Would be great to have another video with peroper experimentation! Thanks for the content :)

Cheers mate! Great rundown.

Very interesting! I guess this could be used for thermal management of sensitive analog circuitry as well.

I think it would be interesting to see a real example, hard to think of a case where this may rescue you off the top of my head (beyond just being able to miniaturise even more) - perhaps compared to other hacks to see what you are actually getting for your money?

Super. It is not that often that a new thing like this comes out, very interesting.
Now, on the calculator thing, I wonder why you did not change the calc on the last scene...

If you didn't care about cost you could make them out of (synthetic) diamond. It's got 7 times better thermal conductivity than beryllium oxide. The cost for the diamond itself wouldn't be that much either, but shaping them would be more time consuming.

If you moved to this stack up
GND
Signal
Signal
VCC
And you had some way to get a thermally good but electrically bad connection to GND/Vcc which both look the same to high frequency then you wouldn't need thermal vias or thermal jumpers. Actually, a thermally conductive but dielectric solder mask would do the trick. Essentially the solder mask would be one big thermal jumper. This stack-up is good for RF emissions too. You can't rework such a board and SMD parts would need a via for every non VCC/GND pin but such is life.

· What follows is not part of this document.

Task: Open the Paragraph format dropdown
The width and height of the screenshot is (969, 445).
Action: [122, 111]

I am glad to learn about this new development. We get it, I see no reason for you to demonstrate them. Ron W4BIN

"Dave what happened to your PSU project?"
"David2 left and it's been in stasis ever since."
Maybe release the project and let the community finish it, then run some group buys or straight put on your store/other distributors.

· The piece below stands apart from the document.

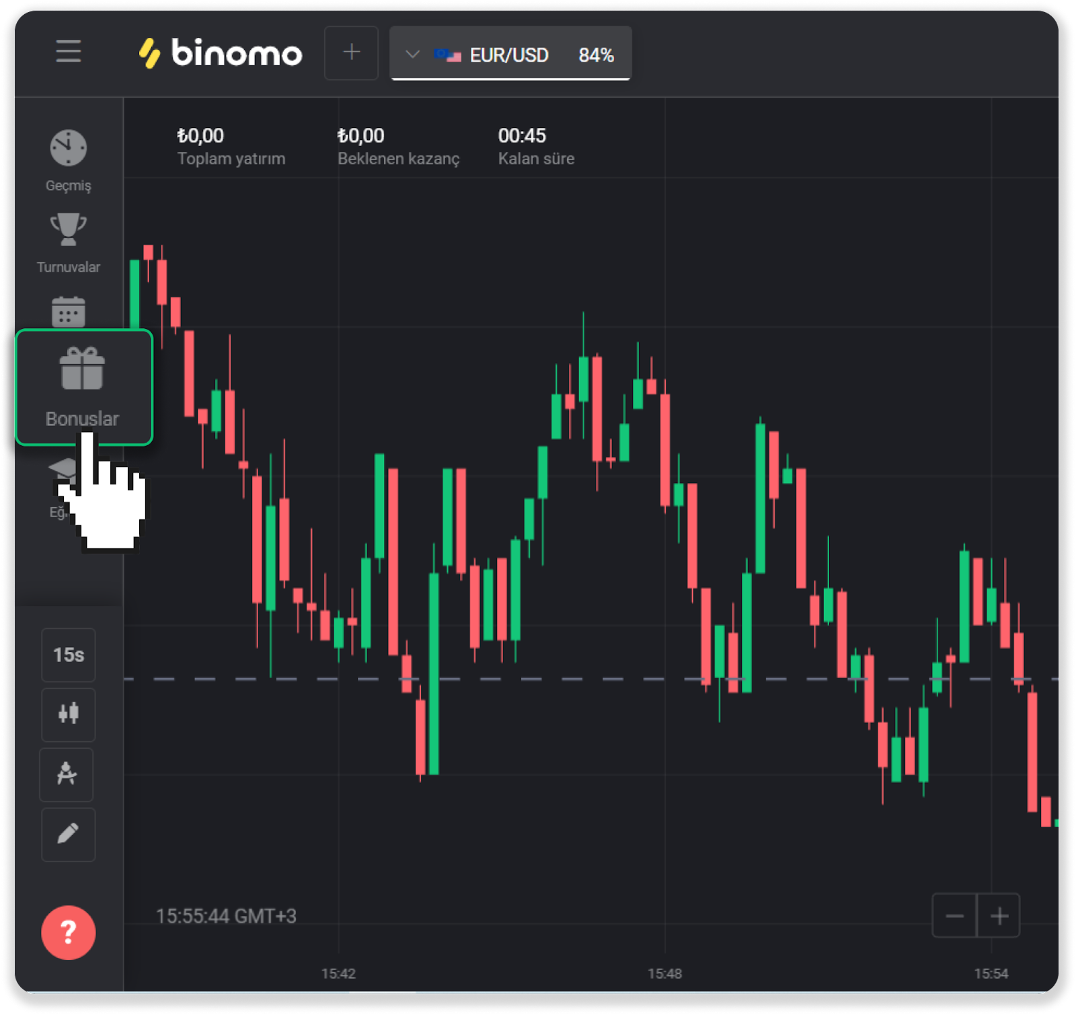Open the red help question button
The image size is (1076, 1015).
coord(68,932)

I have to keep repeating this - distracted by the changing of the calculators. Squirrel! LOL

I always thought there was a scientific reason that electric and thermal conductivity were correlated. I would love to hear a quantum explanation for this.

good topic & nice calculator canges in the video

ATC is more prominent in the RF world. They make various 50/75 ohm precision terminators with a low VSWR over very wide frequency ranges for instance.

These thermal jumpers seem good, however i do think you can do the same inside the board.
If 4 or more layers are available there is an easy fix, without using a much extra space and components.
I use this all the time for thermal coupling of the plane with the power device.
Just interleave the planes. If the thermal source plane is on top, do thermal vias, use the space in between to couple the GND plane.
Make the top "source" plane overlap the GND plane on layer 2. Connect the 3. layer with vias to the source plane on top.
This make a a good capacitor as well as provide thermal coupling. The capacitance is not that big and in most use cases not relevant.

Yeah, i would really like to see this comparison.

I've added this comment because Dave repeatedly called the ground plane a heatsink, and it really isn't unless you remember the path to ambient.
It's fair to add a warning that the ground plane of your PCB is not a magic heat remover -- it is a very large sink of heat and transfers the heat to a very large area which changes the transfer ratio to the next stage (i.e. the silpad, etc.), but if the PCB is in an insulated case, the heat will still build up (thus a large delta temp); and if the ground plane is internal it will be insulated from any thermal conductances on the outside.
I know Dave knows this -- this is a notice to readers that the key of the thermal jumpers is to transfer heat to the next thermal transfer stage *without* the electrical conductance. This allows a connection to metal heatsinks, cases, other planes and ground planes which require electrical isolation; but, in all cases the steady state temperature caused by the transfer of heat will still build up without a path to ambient.

Now include the thermal jumper inside the transistor package and you've got even better performance.
Wait, surely transistors with some ceramic insulation on the tab have always been a thing?

this would be great for BMS balancing resistors

150C resistor? That opens up many possibilities.